GIVEN PROBLEM.
Swap every occurrence of "GUI agent" for "screen agent" in the items below, and reproduce them with all other text unchanged.

-- start MATERIAL TO PROCESS --

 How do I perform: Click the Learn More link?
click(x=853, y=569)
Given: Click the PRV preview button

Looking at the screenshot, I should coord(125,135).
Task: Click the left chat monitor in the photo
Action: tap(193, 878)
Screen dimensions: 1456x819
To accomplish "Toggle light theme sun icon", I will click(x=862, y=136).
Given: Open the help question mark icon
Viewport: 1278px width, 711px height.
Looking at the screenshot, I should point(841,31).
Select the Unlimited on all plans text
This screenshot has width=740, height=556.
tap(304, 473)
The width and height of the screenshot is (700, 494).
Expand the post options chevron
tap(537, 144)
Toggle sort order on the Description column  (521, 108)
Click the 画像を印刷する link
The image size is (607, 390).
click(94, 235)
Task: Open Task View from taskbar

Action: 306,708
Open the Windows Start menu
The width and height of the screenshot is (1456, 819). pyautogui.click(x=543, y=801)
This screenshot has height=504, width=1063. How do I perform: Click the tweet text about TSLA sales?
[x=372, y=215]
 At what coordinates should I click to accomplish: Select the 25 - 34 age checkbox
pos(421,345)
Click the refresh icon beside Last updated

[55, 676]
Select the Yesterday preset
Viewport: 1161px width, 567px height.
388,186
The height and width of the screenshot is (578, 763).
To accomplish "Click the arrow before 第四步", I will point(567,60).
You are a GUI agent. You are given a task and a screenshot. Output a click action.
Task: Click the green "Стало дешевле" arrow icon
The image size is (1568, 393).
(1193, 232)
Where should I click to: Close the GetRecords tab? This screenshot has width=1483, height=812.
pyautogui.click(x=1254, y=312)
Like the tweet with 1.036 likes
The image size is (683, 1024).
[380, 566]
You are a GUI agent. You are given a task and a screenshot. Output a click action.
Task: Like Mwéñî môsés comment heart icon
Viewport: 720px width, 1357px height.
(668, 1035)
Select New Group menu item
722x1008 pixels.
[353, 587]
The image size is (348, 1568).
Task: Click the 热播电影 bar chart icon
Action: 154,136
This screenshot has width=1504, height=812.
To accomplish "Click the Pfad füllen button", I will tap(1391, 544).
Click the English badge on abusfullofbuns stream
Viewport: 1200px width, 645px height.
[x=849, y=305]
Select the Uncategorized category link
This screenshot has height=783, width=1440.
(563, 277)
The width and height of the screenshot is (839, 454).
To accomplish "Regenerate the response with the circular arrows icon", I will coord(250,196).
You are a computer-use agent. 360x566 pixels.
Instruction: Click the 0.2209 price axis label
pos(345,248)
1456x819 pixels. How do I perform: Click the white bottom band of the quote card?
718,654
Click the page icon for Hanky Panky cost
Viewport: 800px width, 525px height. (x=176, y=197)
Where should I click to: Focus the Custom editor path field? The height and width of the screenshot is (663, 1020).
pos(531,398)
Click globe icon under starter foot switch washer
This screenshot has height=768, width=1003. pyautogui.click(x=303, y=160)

-- end MATERIAL TO PROCESS --

RESPONSE TO THIS TASK.
 How do I perform: Click the Learn More link?
click(x=853, y=569)
Given: Click the PRV preview button

Looking at the screenshot, I should coord(125,135).
Task: Click the left chat monitor in the photo
Action: tap(193, 878)
Screen dimensions: 1456x819
To accomplish "Toggle light theme sun icon", I will click(x=862, y=136).
Given: Open the help question mark icon
Viewport: 1278px width, 711px height.
Looking at the screenshot, I should point(841,31).
Select the Unlimited on all plans text
This screenshot has width=740, height=556.
tap(304, 473)
The width and height of the screenshot is (700, 494).
Expand the post options chevron
tap(537, 144)
Toggle sort order on the Description column  (521, 108)
Click the 画像を印刷する link
The image size is (607, 390).
click(94, 235)
Task: Open Task View from taskbar

Action: 306,708
Open the Windows Start menu
The width and height of the screenshot is (1456, 819). pyautogui.click(x=543, y=801)
This screenshot has height=504, width=1063. How do I perform: Click the tweet text about TSLA sales?
[x=372, y=215]
 At what coordinates should I click to accomplish: Select the 25 - 34 age checkbox
pos(421,345)
Click the refresh icon beside Last updated

[55, 676]
Select the Yesterday preset
Viewport: 1161px width, 567px height.
388,186
The height and width of the screenshot is (578, 763).
To accomplish "Click the arrow before 第四步", I will point(567,60).
You are a screen agent. You are given a task and a screenshot. Output a click action.
Task: Click the green "Стало дешевле" arrow icon
The image size is (1568, 393).
(1193, 232)
Where should I click to: Close the GetRecords tab? This screenshot has width=1483, height=812.
pyautogui.click(x=1254, y=312)
Like the tweet with 1.036 likes
The image size is (683, 1024).
[380, 566]
You are a screen agent. You are given a task and a screenshot. Output a click action.
Task: Like Mwéñî môsés comment heart icon
Viewport: 720px width, 1357px height.
(668, 1035)
Select New Group menu item
722x1008 pixels.
[353, 587]
The image size is (348, 1568).
Task: Click the 热播电影 bar chart icon
Action: 154,136
This screenshot has width=1504, height=812.
To accomplish "Click the Pfad füllen button", I will tap(1391, 544).
Click the English badge on abusfullofbuns stream
Viewport: 1200px width, 645px height.
[x=849, y=305]
Select the Uncategorized category link
This screenshot has height=783, width=1440.
(563, 277)
The width and height of the screenshot is (839, 454).
To accomplish "Regenerate the response with the circular arrows icon", I will coord(250,196).
You are a computer-use agent. 360x566 pixels.
Instruction: Click the 0.2209 price axis label
pos(345,248)
1456x819 pixels. How do I perform: Click the white bottom band of the quote card?
718,654
Click the page icon for Hanky Panky cost
Viewport: 800px width, 525px height. (x=176, y=197)
Where should I click to: Focus the Custom editor path field? The height and width of the screenshot is (663, 1020).
pos(531,398)
Click globe icon under starter foot switch washer
This screenshot has height=768, width=1003. pyautogui.click(x=303, y=160)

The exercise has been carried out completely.